Segment Start: DATA SUPPLIED

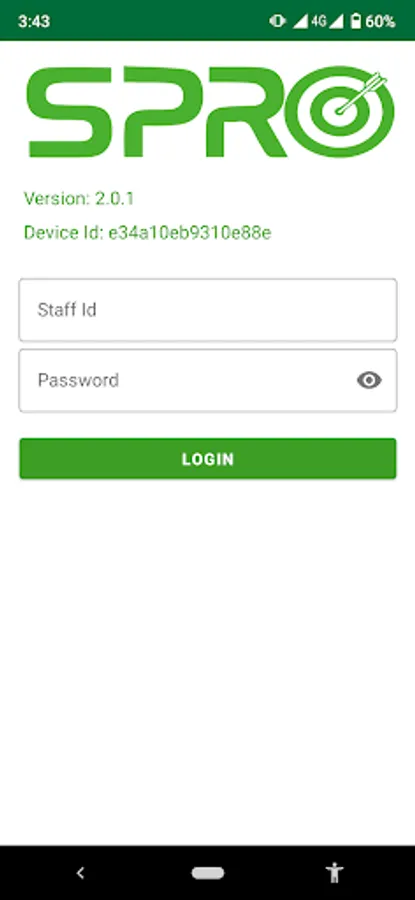Click the letter R of the SPRO logo
Viewport: 415px width, 900px height.
point(246,112)
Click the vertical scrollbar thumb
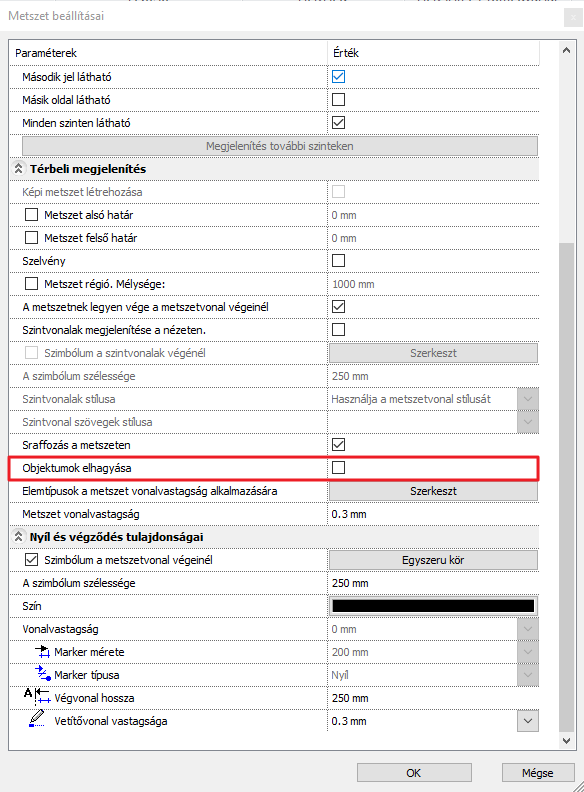Screen dimensions: 584x792 tap(566, 487)
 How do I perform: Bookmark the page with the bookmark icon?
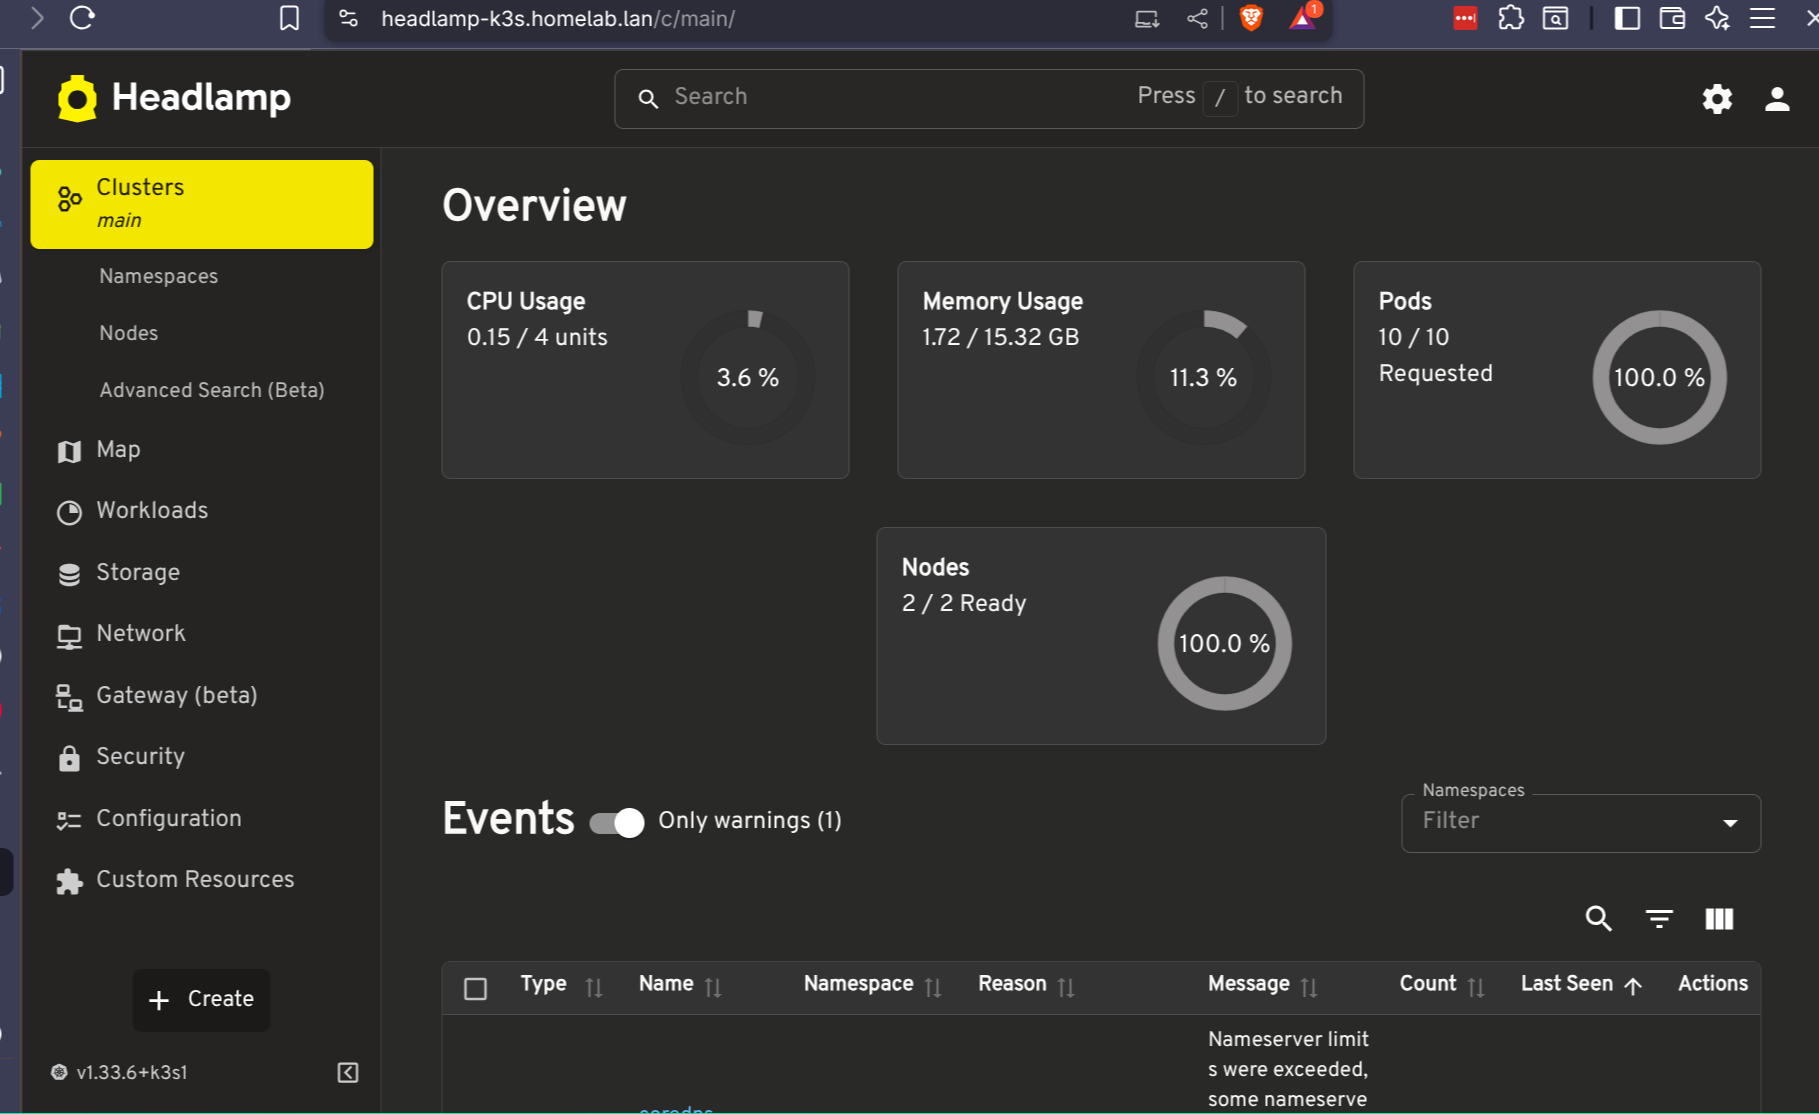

Segment End: DATA SUPPLIED

PROBLEM STATEMENT: Every line between the one containing "Click the vertical scrollbar thumb" and the end of the listing, both included, needs to be retyped exactly, minus the pictures.

SOLUTION TO THIS EXERCISE:
Click the vertical scrollbar thumb
Screen dimensions: 584x792 tap(566, 487)
 How do I perform: Bookmark the page with the bookmark icon?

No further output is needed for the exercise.